Dendritic cell survival and maturation are regulated by different signaling pathways.

Although dendritic cell (DC) activation is a critical event for the induction of immune responses, the signaling pathways involved in this process have not been characterized. In this report, we show that DC activation induced by lipopolysaccharide (LPS) can be separated into two distinct processes: first, maturation, leading to upregulation of MHC and costimulatory molecules, and second, rescue from immediate apoptosis after withdrawal of growth factors (survival). Using a DC culture system that allowed us to propagate immature growth factor-dependent DCs, we have investigated the signaling pathways activated by LPS. We found that LPS induced nuclear translocation of the nuclear factor (NF)-kappaB transcription factor. Inhibition of NF-kappaB activation blocked maturation of DCs in terms of upregulation of major histocompatibility complex and costimulatory molecules.

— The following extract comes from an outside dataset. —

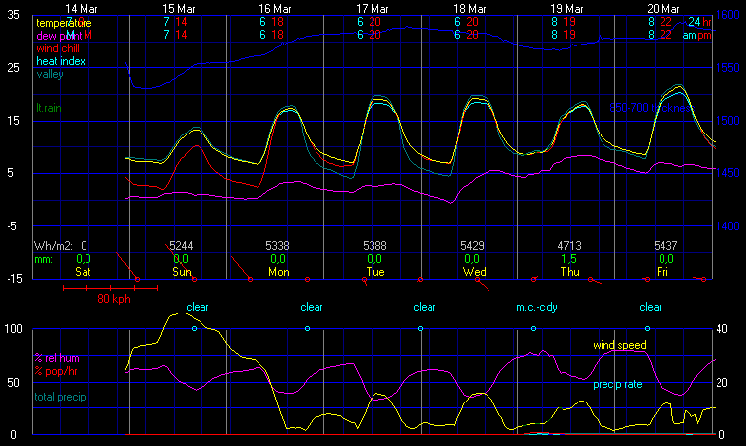Click the 20 Mar date header
This screenshot has height=446, width=746.
click(x=664, y=7)
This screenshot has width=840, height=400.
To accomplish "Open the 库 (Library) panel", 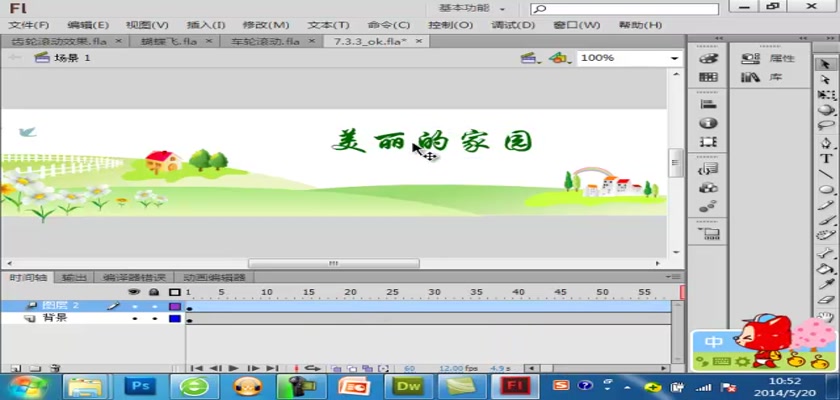I will pos(766,77).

In addition, we found that LPS activated the extracellular signal-regulated kinase (ERK), and that specific inhibition of MEK1, the kinase which activates ERK, abrogated the ability of LPS to prevent apoptosis but did not inhibit DC maturation or NF-kappaB nuclear translocation. These results indicate that ERK and NF-kappaB regulate different aspects of LPS-induced DC activation: ERK regulates DC survival whereas NF-kappaB is responsible for DC maturation.